-- Dataset content follows --

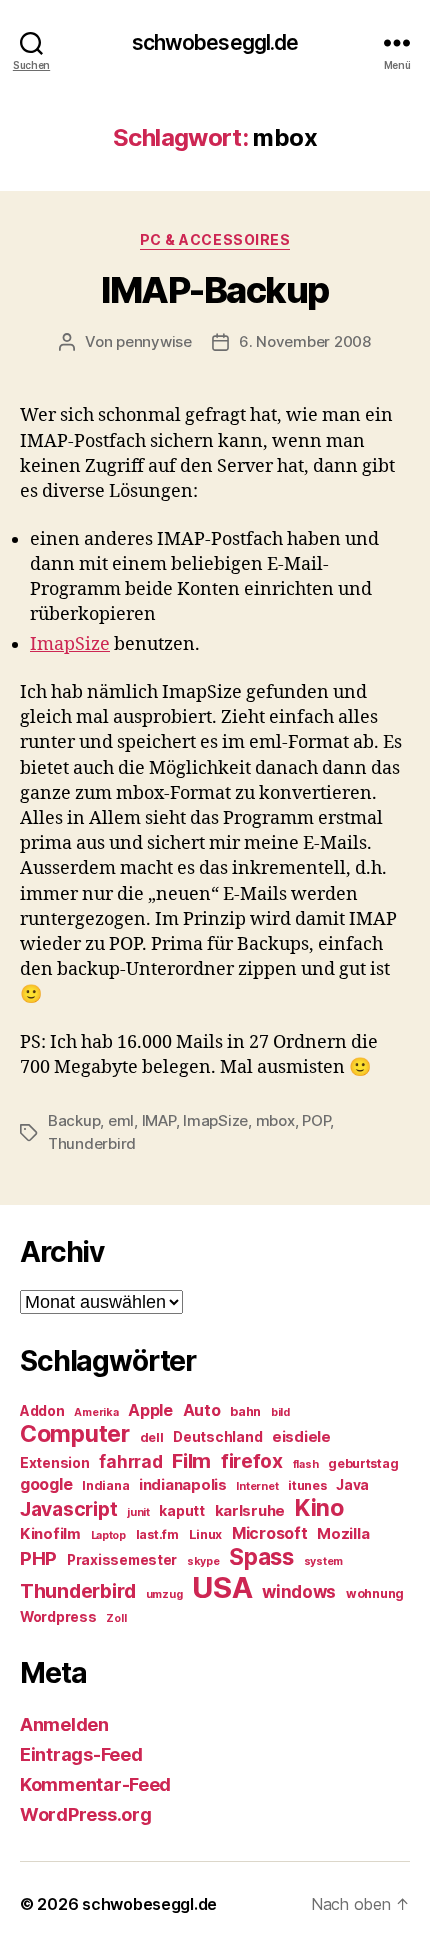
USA (222, 1587)
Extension (55, 1463)
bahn (245, 1411)
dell (152, 1437)
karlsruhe (250, 1511)
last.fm (157, 1534)
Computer (75, 1434)
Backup (74, 1120)
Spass (261, 1556)
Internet (257, 1486)
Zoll (116, 1618)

-- Dataset content concluded --

To do: Give an exact copy of the entries, excluding all pictures.

Answer to this problem:
USA (222, 1587)
Extension (55, 1463)
bahn (245, 1411)
dell (152, 1437)
karlsruhe (250, 1511)
last.fm (157, 1534)
Computer (75, 1434)
Backup (74, 1120)
Spass (261, 1556)
Internet (257, 1486)
Zoll (116, 1618)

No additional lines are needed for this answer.